Despite the comprehensive design and the integration of clinical, immunohistochemical, and transcriptomic data, several limitations should be acknowledged. Given the retrospective, monocentric nature of the study, the scope of the conclusions should be interpreted in the context of the study design. This cohort comprises retrospectively collected OSCC patients treated at a single tertiary care center over a defined period, and thus, the observed effect sizes may be influenced by center-specific referral patterns, case mix, and local treatment algorithms. Moreover, because all patients were from a single institution and a relatively homogeneous population, extrapolation to other geographic regions, ethnic backgrounds, and contemporary treatment settings should be done with caution. Moreover, the incomplete granularity of some clinical variables limits causal inference and may lead to residual confounding. In addition, the TMA-based approach, while enabling standardized high-throughput assessment, samples only selected cores and may therefore not fully capture intratumoral heterogeneity, particularly across the invasive front and the tumor–stroma interface. Likewise, immunohistochemical scoring was semi-quantitative and may be susceptible to interobserver variability. Although efforts were made to standardize scoring, digital quantification may further enhance reproducibility. In this context, multiplex fluorescence approaches combined with digital analysis could also enable a more detailed spatial assessment of immune infiltration in relation to CD147 expression, and work in this direction is ongoing. Furthermore, treatment-response analyses, especially for radiochemotherapy, were constrained by small subgroup sizes, which reduced statistical power and may have left clinically meaningful trends underpowered. At the same time, the transcriptomic analyses presented here are primarily correlation-based and therefore describe co-expression networks rather than mechanistic causality. Also, functional validation experiments were not performed to confirm the biological roles of CD147 and its correlated partners. Finally, although TCGA-HNSCC data provided valuable external context, its anatomical heterogeneity prevents definitive OSCC-specific generalization.

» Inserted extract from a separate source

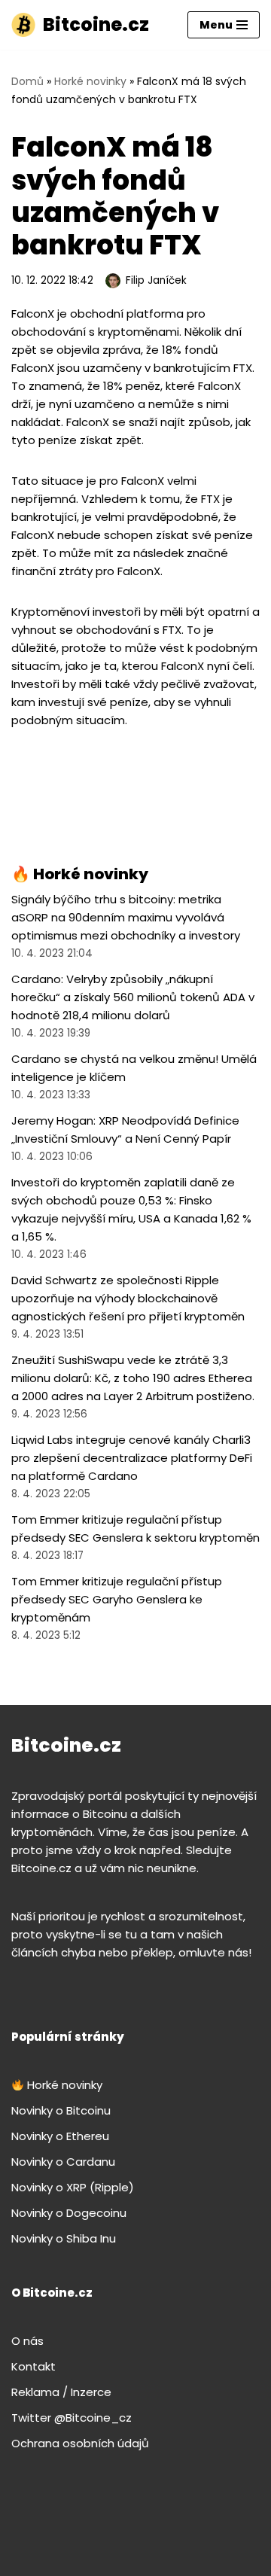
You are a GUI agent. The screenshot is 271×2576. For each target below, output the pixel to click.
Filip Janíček (156, 280)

To overcome these limitations and expand on the presented findings, the following future directions are either considered or already underway: A prospective, multicenter validation study represents a logical next step to confirm the prognostic value of CD147 expression in OSCC. Such a study, while not yet initiated, would ideally include standardized digital immunoscoring and molecular stratification to enhance external validity and clinical translatability. Functional in vitro studies are currently in preparation to investigate the causal role of CD147 in proliferation, apoptosis resistance, and treatment response. Planned approaches include CRISPR/Cas9-mediated gene editing in OSCC cell lines and co-culture experiments with stromal and immune components to explore CD147-dependent tumor-host interactions. Fluorescence-based multichannel imaging analyses are already in progress. These aim to quantitatively assess spatial co-localization between CD147 and immune cell infiltrates in TMA sections, again focusing on the tumor invasive front. This method is expected to yield high-resolution insight into the immunological landscape shaped by CD147 expression in the tumor microenvironment.